January 8th, 2013
Could You Be Accused of Doing Unnecessary PCI?
Last week, the Missouri licensing board urgently suspended a cardiologist accused of implanting unnecessary stents, and an Ohio hospital and cardiology group agreed to pay the United States government $4.4 million to settle accusations that it billed Medicare for unnecessary PCIs performed from 2001 to 2006. According to the U.S. Attorney’s Office, “the claims resolved by this settlement are allegations only, and there has been no determination of liability.”
Were the allegedly unnecessary PCIs a function of financial incentives, professional training, or the perceived benefits of this treatment?
We’ll likely never know, but the Missouri physician is disputing the charges against him, and the founder and chairman of the Ohio cardiology group writes, “….when these decisions were made and the procedures were performed, we felt confident we were making the correct choices for our patients. We still do…”
The hospitals didn’t have a problem with the procedures. UnitedHealth designated the Ohio hospital as one of its “centers of excellence for heart care,” and Medical Mutual of Ohio described it as “a very high-quality provider,” scoring well on traditional quality measures, such as the number of required rehospitalizations and complications, including mortality.
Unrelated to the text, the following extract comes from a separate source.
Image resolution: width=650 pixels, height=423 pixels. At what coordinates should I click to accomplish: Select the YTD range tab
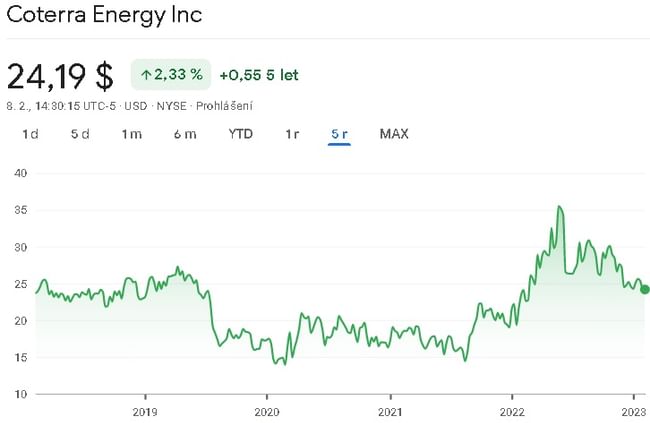(x=240, y=134)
Public confidence is eroding as the number of reports of physician suspensions and monetary penalties for unnecessary PCIs grow. Accordingly, patients are questioning use of PCI, even when it is indicated and advisable.
1. Have investigations into unnecessary stenting changed your interventional practice? How so?
2. Has your group (or hospital) developed policies to evaluate whether PCI procedures are indicated and appropriate? If so, are the policies effective?
3. Do you feel that investigations into unnecessary stenting should be reported publicly– including hospital and provider names – before the findings are known?